» YOUR ASSIGNMENT: Where the word "Katas" occurs in a line of the data, return the whole line.

» PROVIDED DATA:
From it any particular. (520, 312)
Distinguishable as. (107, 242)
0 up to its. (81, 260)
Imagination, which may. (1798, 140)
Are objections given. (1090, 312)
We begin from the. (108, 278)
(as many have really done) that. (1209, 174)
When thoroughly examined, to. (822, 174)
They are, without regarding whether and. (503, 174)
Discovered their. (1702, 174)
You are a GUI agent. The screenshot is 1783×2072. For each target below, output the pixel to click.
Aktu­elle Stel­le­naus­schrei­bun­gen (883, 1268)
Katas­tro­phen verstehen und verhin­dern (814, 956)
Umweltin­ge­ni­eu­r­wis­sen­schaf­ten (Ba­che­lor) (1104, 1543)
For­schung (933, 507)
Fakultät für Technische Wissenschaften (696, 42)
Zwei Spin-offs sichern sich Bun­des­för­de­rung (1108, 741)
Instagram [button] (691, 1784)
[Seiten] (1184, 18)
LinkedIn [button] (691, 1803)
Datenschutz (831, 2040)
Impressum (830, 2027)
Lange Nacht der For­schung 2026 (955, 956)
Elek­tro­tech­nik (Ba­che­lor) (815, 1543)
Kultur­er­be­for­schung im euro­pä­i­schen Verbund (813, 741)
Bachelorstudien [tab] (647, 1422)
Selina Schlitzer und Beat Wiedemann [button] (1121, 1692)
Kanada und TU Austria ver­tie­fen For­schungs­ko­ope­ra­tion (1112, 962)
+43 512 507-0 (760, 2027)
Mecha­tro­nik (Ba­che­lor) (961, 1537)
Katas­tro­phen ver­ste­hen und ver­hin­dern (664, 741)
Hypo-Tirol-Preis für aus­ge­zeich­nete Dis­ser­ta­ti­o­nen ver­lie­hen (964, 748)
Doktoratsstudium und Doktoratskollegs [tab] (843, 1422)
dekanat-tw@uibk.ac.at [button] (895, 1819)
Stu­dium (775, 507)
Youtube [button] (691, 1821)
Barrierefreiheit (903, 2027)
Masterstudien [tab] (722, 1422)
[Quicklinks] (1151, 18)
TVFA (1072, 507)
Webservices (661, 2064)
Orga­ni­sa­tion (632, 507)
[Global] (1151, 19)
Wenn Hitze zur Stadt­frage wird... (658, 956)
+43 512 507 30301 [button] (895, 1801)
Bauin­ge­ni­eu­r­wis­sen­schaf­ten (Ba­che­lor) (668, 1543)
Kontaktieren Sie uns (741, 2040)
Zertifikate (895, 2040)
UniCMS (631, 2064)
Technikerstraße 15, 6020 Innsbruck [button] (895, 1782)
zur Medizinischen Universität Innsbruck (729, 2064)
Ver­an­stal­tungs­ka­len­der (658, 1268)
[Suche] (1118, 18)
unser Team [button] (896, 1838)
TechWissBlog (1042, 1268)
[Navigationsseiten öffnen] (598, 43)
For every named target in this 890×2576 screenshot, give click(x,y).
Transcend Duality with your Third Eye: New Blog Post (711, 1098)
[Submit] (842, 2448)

» EXERCISE ANSWER:
Katas­tro­phen verstehen und verhin­dern (814, 956)
Katas­tro­phen ver­ste­hen und ver­hin­dern (664, 741)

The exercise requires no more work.